Fitch also said at the time, “Despite the loss of its ‘AAA’ status, France’s extremely strong credit profile is reflected in its ‘AA+’ rating with a Stable Outlook,” and cited numerous factors. Among them was the very “wide-ranging program of structural reforms, including the ‘National Compact for Growth, Competitiveness and Jobs’ and recent labor market reforms as well as “France’s wealthy and diversified economy and political stability entrenched by strong and effective civil and social institutions.” These civil and social institutions would take the hit should France embark on a course of strict austerity.

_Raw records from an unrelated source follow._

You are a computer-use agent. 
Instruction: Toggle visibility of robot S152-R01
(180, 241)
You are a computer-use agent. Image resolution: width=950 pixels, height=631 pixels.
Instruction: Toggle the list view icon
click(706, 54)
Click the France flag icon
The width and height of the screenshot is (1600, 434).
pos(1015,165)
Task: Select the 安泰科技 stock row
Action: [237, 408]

So far, the markets have regarded the S&P news with a caution.  Dr. Paul Krugman dismissed it in an opinion piece titled “The Plot Against France.” He pointed out a number of salient factors accounting for his dismissal, such as France’s superior economic performance compared with that of many of its neighbors, Germany excepted; the fact that France’s economic growth currently outpaces “the Netherlands, which is still rated AAA”; and that French workers “were actually a bit more productive than their German counterparts a dozen years ago—and guess what, they still are.”

Krugman also chalked up the S&P’s move more to politics than to economics, saying that since France was criticized as “the time bomb at the heart of Europe” by The Economist last year and other critics added their own disparagements of the country, one might expect to see that French data might reflect such gloomy sentiments. But that is not the case, he said, adding that the country’s budget deficit has fallen substantially since 2010 and even the International Monetary Fund expects that France’s debt-to-GDP ratio to remain relatively stable for the next five years.

So should investors be concerned over the downgrade? There is no clear answer yet. For one thing, it certainly doesn’t have the impact of the very symbolic cut from AAA that the country endured last year, which makes it less likely that the country’s borrowing costs will suddenly soar. For another, since those costs have not yet escalated substantially, there’s no present cause for undue concern about France’s ability to pay its debts.

Still, the French economy is not without its challenges, and there could be warning flags on the horizon. While the country’s services sector was up for the second month in a row in October, as was employment in the sector, Markit Economics’ PMI indicated that manufacturing and retail were not so lucky, with both showing falling numbers for October.